Data centre server room with networking equipment

Building Africa’s AI Future: Inside the Continent’s First Network of AI-Dedicated Data Centres

In the hills above Lusaka, a project is underway that its backers believe will reshape how Africa participates in the global artificial intelligence economy. Cassava Technologies, the pan-African technology group, has begun construction on what it describes as the continent’s first network of data centres purpose-built to serve AI workloads—not just traditional cloud computing, but the demanding, power-intensive computations that underpin machine learning, language modelling and automated decision systems.

The project, called Mufungi, is being built in phases across multiple countries, with Zambia as its anchor location. Its ambition is starkly at odds with Africa’s current position in the global AI value chain: the continent generates enormous amounts of data that feeds AI models worldwide, yet captures a negligible fraction of the economic value that data creates. Mufungi is designed to change that equation, keeping African data on African soil and giving continental businesses, researchers and governments access to processing power that has historically required outsourcing to servers in Europe, North America or Asia.

The challenge is formidable. Traditional development finance institutions move too slowly for a sector where compute demand doubles every eighteen months. Cassava’s CEO has acknowledged that the project is therefore being financed substantially through private capital—an approach that makes financial viability non-negotiable, but also means that pricing for Mufungi’s services will need to compete with established international cloud providers. For African businesses accustomed to paying premium rates for infrastructure located thousands of kilometres away, the proposition is compelling. For Cassava, the margin for error is narrow.

The geopolitical dimension of the project is difficult to ignore. AI infrastructure is increasingly viewed through a lens of strategic competition, with the United States and China jostling for influence over the digital foundations that will shape the next half-century of global economic power. Africa’s role in this competition is still being defined. Projects like Mufungi represent a bet that the continent can develop indigenous AI capacity rather than simply becoming a passive consumer of platforms built elsewhere.

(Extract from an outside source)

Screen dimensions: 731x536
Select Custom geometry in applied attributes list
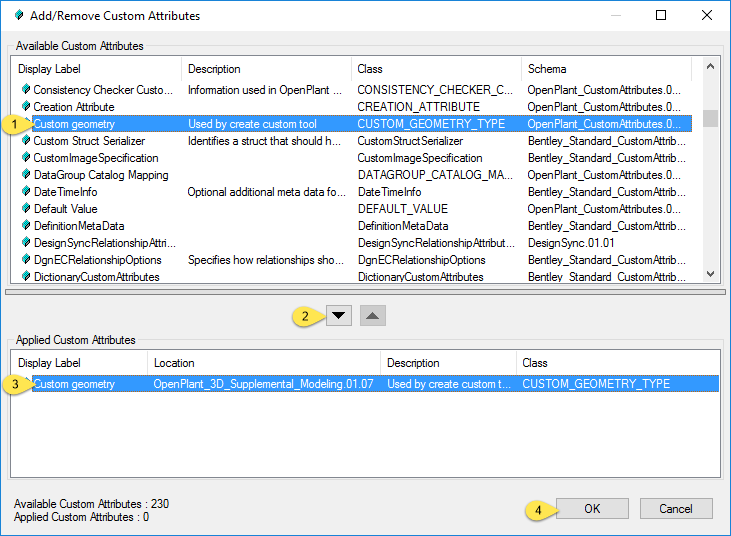click(75, 384)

Whether that bet pays off will depend heavily on whether African governments create the regulatory environments—data governance frameworks, spectrum allocation for connectivity, electricity policy—that allow AI infrastructure to scale.

Connectivity remains a foundational constraint. Many of the regions Cassava hopes to serve lack reliable fibre connectivity, and the energy requirements of AI-optimised data centres are enormous—far beyond what most African national grids can reliably provide. The Lusaka facility is being powered partly through renewable sources, but the broader network will require significant investment in generation and distribution infrastructure that does not yet exist at the necessary scale.

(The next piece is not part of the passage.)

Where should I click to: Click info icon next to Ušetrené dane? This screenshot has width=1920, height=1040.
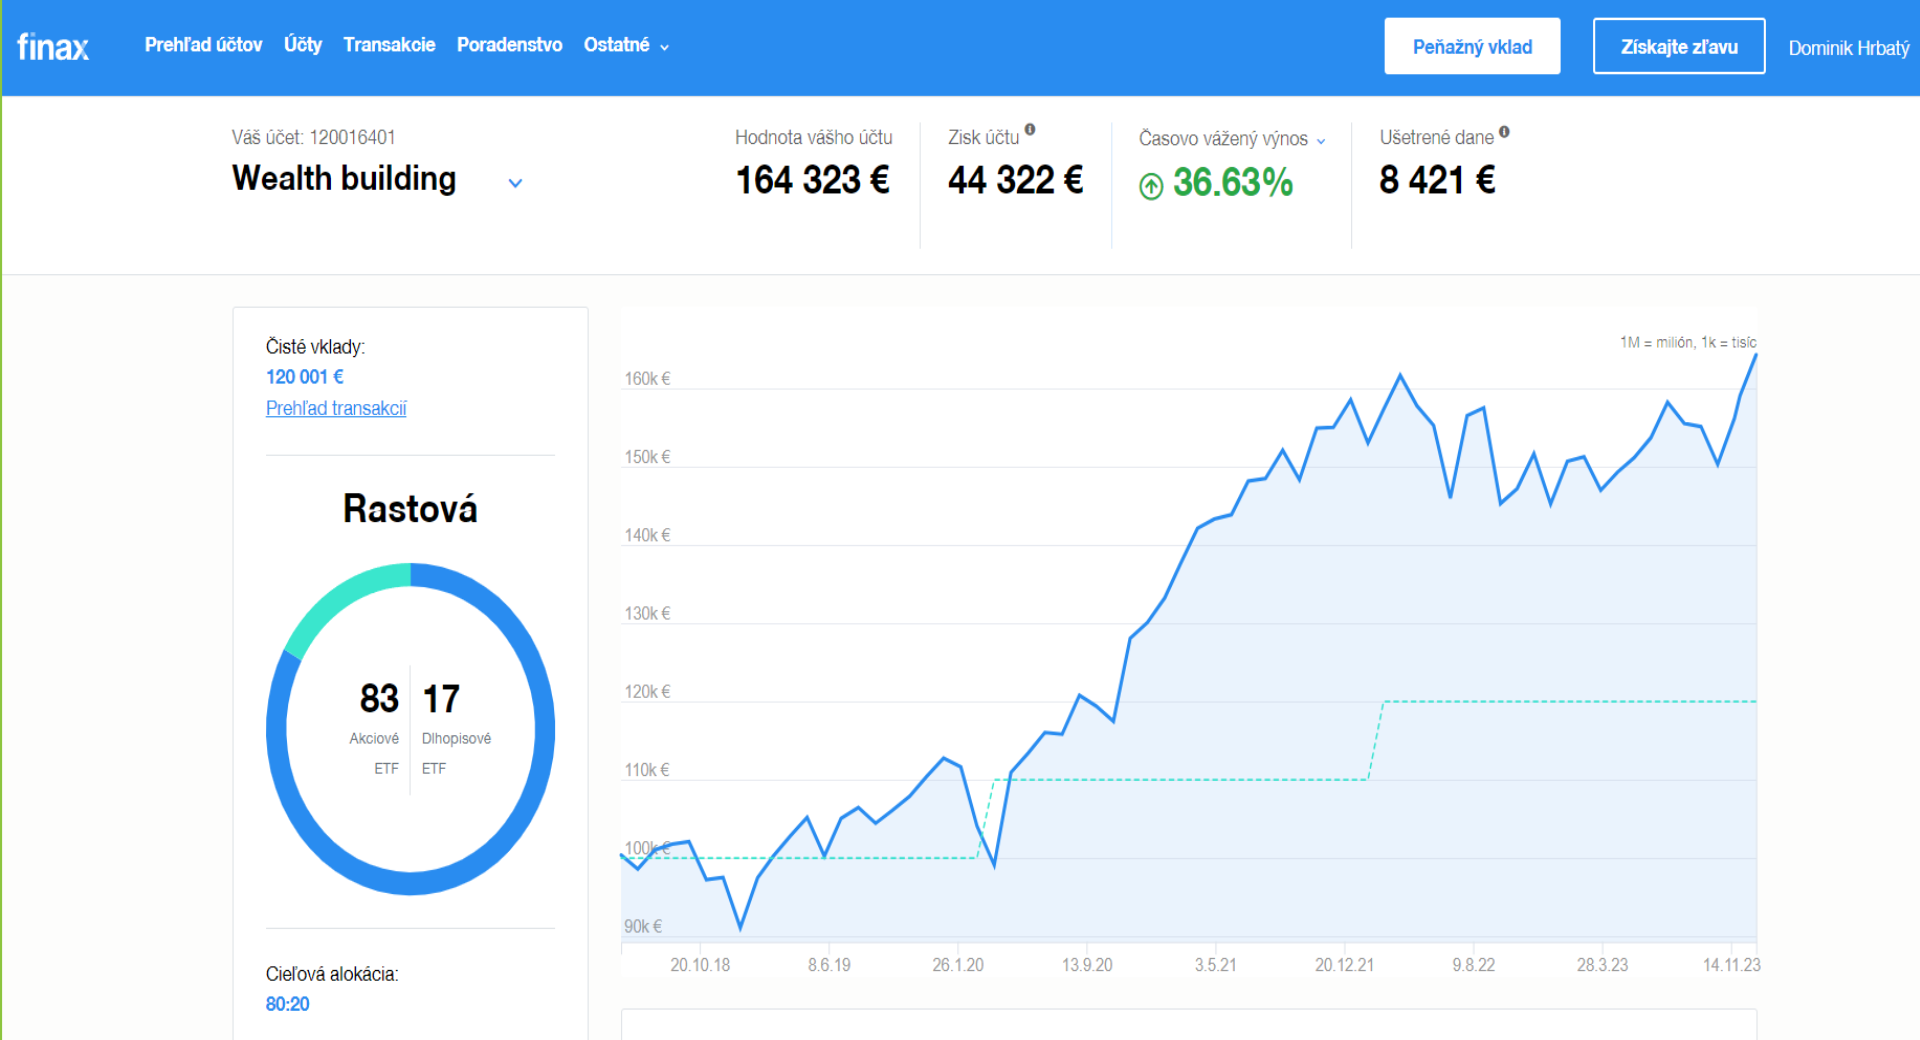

For Africa’s technology entrepreneurs, the Mufungi project is a source of cautious optimism. Access to local compute reduces latency, lowers costs and creates opportunities for AI applications tailored to African contexts—agricultural forecasting, medical diagnosis in low-resource settings, financial inclusion for the unbanked. But it also raises questions about governance and ownership: who controls the infrastructure, who can access it, and who captures the value it creates. These are questions that Africa’s policymakers have yet to fully engage with, and their answers will determine whether Mufungi becomes a landmark in the continent’s digital development or another piece of infrastructure that primarily benefits outside investors.

Construction is expected to continue through 2027, with the first nodes scheduled to come online before the end of next year.